[R] using lapply
Phil Spector
spector at stat.berkeley.edu
Thu Mar 10 18:51:53 CET 2011
To add to William's remarks, another advantage of the
apply family of functions is that they avoid growing an
object inside a loop, which is very inefficient in R.
In other words, without the *apply functions, users
might do something like this:
answer = NULL
for(i in 1:nrows)
answer = rbind(answer,calculateanewrow(i))
or
answer = NULL
for(i in 1:n)
answer = c(answer,newcalculation(i))
So in addition to making your program easier to understand
(which is a huge advantange in and of itself), they
also help you avoid a programming paradigm that's
very inefficient in R:
> mat = matrix(abs(rnorm(10000)),1000,10)
> system.time({answer=NULL;for(i in 1:nrow(mat))answer = rbind(answer,log(mat[i,]))})
user system elapsed
0.052 0.020 0.072
> system.time({answer1 = t(apply(mat,1,log))})
user system elapsed
0.012 0.000 0.012
> all.equal(answer,answer1)
[1] TRUE
That's a speedup of a factor of 6, which gets even bigger as the size
of the object increases:
> mat = matrix(abs(rnorm(100000)),10000,10)

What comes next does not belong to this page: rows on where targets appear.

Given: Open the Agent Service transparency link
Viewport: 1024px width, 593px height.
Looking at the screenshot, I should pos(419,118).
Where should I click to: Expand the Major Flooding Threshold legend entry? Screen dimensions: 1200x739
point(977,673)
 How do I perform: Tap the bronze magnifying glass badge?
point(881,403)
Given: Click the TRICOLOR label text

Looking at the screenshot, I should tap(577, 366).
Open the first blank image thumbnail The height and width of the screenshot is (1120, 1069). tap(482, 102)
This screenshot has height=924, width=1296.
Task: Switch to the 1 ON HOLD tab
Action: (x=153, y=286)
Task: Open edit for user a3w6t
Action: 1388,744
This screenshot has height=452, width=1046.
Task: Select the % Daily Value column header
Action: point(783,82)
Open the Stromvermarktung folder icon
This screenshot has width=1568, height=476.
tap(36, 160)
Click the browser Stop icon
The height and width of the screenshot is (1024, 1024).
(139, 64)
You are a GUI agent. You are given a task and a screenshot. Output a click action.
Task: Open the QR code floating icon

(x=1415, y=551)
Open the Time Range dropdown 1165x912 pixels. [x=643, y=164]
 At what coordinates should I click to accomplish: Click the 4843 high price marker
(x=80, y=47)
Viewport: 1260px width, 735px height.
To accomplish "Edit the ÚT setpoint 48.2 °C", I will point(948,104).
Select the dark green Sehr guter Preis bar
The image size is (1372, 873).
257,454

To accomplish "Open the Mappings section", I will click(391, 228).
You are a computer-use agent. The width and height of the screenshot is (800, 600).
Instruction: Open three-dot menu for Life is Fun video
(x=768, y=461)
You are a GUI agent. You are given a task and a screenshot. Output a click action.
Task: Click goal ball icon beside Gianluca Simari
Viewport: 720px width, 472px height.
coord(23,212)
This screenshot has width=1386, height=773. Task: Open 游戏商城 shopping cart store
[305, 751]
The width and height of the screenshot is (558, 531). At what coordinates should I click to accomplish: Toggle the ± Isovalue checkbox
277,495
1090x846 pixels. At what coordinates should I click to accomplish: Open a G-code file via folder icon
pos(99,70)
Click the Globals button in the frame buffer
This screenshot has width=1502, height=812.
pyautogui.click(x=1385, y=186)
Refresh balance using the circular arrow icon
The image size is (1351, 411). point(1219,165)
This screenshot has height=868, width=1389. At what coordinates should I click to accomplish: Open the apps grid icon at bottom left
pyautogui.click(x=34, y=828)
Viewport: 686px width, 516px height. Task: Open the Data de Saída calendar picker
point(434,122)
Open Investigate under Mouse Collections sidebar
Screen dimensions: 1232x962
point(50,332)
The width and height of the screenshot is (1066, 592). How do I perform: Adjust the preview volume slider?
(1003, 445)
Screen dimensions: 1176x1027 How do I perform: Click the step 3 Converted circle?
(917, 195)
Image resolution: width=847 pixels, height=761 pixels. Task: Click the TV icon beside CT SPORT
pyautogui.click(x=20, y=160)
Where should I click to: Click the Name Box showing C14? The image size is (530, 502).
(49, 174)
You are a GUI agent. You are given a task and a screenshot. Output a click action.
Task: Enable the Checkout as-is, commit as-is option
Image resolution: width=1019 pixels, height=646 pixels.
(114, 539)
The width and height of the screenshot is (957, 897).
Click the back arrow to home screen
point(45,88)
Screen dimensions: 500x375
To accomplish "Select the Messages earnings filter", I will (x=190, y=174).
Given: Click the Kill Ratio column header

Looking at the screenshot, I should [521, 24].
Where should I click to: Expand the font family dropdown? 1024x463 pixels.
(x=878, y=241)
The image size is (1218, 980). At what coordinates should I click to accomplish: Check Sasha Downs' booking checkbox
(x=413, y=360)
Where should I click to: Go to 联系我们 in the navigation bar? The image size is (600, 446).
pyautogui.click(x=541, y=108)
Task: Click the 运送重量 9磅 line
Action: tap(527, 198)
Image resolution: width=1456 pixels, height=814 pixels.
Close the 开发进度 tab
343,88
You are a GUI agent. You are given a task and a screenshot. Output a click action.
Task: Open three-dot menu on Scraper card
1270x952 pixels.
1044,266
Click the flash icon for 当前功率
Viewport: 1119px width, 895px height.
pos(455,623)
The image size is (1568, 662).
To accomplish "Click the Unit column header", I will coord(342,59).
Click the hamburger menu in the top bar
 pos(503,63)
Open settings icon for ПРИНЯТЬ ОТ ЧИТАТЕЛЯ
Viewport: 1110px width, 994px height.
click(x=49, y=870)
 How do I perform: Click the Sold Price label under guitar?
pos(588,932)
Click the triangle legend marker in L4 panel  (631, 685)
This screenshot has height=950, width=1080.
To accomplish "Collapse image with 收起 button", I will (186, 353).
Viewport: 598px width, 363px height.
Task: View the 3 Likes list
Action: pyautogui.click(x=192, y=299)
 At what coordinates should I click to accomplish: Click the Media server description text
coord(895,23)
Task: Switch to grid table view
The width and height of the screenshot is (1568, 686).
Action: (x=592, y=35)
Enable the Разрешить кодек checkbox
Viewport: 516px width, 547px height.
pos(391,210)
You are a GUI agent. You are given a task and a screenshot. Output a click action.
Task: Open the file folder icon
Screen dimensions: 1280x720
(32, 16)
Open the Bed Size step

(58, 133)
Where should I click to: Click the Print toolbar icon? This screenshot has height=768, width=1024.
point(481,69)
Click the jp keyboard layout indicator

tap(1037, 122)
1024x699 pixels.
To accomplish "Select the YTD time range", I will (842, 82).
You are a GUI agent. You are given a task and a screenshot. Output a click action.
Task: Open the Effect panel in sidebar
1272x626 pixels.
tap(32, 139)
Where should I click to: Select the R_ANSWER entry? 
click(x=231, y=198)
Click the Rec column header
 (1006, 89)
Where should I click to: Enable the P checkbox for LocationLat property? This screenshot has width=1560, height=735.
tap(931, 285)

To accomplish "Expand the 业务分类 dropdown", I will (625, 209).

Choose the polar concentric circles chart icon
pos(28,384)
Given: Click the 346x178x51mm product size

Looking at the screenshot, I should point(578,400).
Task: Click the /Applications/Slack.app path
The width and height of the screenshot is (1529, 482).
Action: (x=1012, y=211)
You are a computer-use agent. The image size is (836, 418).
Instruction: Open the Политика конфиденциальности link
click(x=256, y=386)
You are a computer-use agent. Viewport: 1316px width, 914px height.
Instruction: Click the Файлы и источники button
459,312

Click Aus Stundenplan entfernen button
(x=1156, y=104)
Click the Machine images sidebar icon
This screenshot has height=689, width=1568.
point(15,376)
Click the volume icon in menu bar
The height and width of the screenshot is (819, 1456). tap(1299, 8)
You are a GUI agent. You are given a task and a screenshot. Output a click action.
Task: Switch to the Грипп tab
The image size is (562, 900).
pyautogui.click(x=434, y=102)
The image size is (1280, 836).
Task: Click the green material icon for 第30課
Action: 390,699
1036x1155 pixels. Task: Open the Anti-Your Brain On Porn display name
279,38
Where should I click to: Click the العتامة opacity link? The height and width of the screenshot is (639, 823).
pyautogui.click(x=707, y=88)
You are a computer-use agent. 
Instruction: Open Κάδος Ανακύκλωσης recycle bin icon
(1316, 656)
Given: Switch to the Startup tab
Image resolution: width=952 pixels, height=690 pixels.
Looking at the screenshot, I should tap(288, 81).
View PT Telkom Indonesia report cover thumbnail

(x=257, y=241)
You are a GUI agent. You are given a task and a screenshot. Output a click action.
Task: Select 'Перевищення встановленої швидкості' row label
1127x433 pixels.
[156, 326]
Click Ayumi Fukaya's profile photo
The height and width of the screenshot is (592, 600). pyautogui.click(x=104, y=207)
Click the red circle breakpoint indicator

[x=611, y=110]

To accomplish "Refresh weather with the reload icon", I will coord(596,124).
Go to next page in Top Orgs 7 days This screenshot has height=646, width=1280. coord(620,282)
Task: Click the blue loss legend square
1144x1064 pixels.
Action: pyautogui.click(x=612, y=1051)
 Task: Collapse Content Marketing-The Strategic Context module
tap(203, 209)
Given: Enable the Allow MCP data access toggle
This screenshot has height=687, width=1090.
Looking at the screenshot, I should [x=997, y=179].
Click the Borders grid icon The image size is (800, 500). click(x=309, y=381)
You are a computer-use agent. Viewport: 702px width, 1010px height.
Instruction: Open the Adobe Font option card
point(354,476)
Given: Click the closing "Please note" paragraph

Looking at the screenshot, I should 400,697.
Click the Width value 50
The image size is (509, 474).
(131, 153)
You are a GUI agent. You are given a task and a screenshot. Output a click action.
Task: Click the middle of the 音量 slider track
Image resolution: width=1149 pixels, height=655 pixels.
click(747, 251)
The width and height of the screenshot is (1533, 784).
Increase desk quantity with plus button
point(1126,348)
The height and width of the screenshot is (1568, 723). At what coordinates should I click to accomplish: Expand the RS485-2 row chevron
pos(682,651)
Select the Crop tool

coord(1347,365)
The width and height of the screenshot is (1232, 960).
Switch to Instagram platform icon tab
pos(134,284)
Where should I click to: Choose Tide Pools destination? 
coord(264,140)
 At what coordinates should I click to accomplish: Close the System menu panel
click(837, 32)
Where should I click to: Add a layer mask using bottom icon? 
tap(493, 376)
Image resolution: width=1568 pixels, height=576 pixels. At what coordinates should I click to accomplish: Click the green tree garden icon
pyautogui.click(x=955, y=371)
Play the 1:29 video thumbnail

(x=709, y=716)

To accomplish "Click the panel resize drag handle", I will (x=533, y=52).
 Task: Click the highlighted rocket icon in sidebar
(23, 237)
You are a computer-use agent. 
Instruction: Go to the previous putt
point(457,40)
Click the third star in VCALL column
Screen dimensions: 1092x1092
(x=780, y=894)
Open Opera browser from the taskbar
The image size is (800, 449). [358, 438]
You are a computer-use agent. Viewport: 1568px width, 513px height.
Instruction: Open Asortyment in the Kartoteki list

> system.time({answer=NULL;for(i in 1:nrow(mat))answer = rbind(answer,log(mat[i,]))})
user system elapsed
5.960 1.524 7.505
> system.time({answer1 = t(apply(mat,1,log))})
user system elapsed
0.120 0.004 0.123
> all.equal(answer,answer1)
[1] TRUE
Now it's a speedup of 60 -- essentially an O(n^2) algorithm competing with
an O(n) algorithm.
The lack of scalability of this paradigm often leads new users to believe that
R can't handle large problems. Learning to use the apply family of functions
from the start avoids this misconception.
- Phil Spector
Statistical Computing Facility
Department of Statistics
UC Berkeley
spector at stat.berkeley.edu
On Thu, 10 Mar 2011, William Dunlap wrote:
>> -----Original Message-----
>> From: r-help-bounces at r-project.org
>> [mailto:r-help-bounces at r-project.org] On Behalf Of
>> rex.dwyer at syngenta.com
>> Sent: Thursday, March 10, 2011 8:47 AM
>> To: ligges at statistik.tu-dortmund.de; arun.kumar.saha at gmail.com
>> Cc: r-help at r-project.org
>> Subject: Re: [R] using lapply
>>
>> But no one answered Kushan's question about performance
>> implications of for-loop vs lapply.
>> With apologies to George Orwell:
>> "for-loops BAAAAAAD, no loops GOOOOOOD."
>
> While using no loops is faster, lapply has
> a loop in it and isn't much different in
> speed from the equvialent for loop. The big
> advantage of the *apply functions is that
> they can make your code easier to understand.
> Here are some times for various ways of computing
> log(1:1000000). This example is probably close
> to a worst-case scenario for the for loop, since
> the time is dominated by the [<- operation.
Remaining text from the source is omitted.